> **Do this**: Decide whether each statement below agrees with the forum thread about ice drills and ice conditions, answering yes or no and quoting the words of the thread that decide it. 1. The Milwaukee m18 that started smoking is about eight years old. 2. DBV still owns a Nils power auger. 3. Open water can be seen around the 44 bridge.

You don’t need the hammer option. A 20v lithium drill is all you need.


----------



## DBV (Jan 8, 2011)

I second the Milwaukee M18 Fuel Hammer drill. It can not be beat, especially paired with a Nils Orange Auger. Sold my Nils power auger, once I got this setup.


----------



## allwayzfishin (Apr 30, 2008)

My Milwaukee m18 started smoking today. Only drilled about 20 or so holes throughout the day. It’s about 8 yrs old so I’m assuming the brushes are toast. First my shanty, then my drill. Comes in 3s so it better not be my flasher unit next! Smh, hopefully I can find a used drill tomorrow for cheap


----------



## set-the-drag (Jan 13, 2013)

Has anybody checked the ice out


----------



## BudIce (Jan 10, 2015)

Saw one guy in road bed yesterday no one today when I drove over.


----------



## set-the-drag (Jan 13, 2013)

Thanks going to go Sunday probably stand South end though


----------



## dubois (Apr 1, 2014)

Drove by 44 bridge today and open water can be seen around the bridge. Boathouse edge is sketchy at best, Sunday should be OK though.


----------



## set-the-drag (Jan 13, 2013)

Stored entries:
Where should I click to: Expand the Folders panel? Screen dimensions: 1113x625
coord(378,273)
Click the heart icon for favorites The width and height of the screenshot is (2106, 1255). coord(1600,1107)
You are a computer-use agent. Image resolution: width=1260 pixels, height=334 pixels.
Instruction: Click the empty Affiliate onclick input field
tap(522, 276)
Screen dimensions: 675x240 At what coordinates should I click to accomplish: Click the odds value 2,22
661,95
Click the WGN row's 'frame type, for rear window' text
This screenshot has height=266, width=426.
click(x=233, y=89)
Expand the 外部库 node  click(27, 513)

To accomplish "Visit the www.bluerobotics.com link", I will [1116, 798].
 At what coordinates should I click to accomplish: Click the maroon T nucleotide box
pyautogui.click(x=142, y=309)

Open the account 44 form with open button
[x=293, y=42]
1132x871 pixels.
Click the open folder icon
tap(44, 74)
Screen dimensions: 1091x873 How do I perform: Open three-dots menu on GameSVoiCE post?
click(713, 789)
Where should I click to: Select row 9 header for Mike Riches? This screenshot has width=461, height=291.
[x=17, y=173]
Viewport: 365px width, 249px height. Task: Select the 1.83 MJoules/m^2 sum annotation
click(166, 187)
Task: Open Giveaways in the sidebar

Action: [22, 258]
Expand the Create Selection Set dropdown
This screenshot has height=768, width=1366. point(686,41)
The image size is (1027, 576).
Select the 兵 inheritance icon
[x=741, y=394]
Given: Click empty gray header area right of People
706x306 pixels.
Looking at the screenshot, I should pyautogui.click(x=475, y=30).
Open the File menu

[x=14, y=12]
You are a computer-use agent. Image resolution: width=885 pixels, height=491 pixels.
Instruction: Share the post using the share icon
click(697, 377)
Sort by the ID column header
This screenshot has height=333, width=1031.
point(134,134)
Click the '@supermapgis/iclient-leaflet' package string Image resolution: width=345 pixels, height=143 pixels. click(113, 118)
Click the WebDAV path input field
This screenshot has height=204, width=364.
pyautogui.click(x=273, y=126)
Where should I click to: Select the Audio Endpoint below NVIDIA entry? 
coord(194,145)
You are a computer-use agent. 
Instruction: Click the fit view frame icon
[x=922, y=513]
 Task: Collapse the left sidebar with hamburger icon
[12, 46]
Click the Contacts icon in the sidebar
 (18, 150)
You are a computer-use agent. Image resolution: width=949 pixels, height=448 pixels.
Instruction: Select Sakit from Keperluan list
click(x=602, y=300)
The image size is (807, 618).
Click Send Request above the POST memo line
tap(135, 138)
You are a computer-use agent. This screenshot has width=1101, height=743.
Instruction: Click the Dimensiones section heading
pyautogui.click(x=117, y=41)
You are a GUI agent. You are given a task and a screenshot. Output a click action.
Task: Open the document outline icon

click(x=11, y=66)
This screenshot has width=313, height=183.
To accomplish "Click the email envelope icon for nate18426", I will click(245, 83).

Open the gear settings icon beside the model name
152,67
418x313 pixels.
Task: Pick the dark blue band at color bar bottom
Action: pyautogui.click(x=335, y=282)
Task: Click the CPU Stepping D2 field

> **Written reply**:
1. Yes: "It’s about 8 yrs old"
2. No: "Sold my Nils power auger, once I got this setup."
3. Yes: "Drove by 44 bridge today and open water can be seen around the bridge."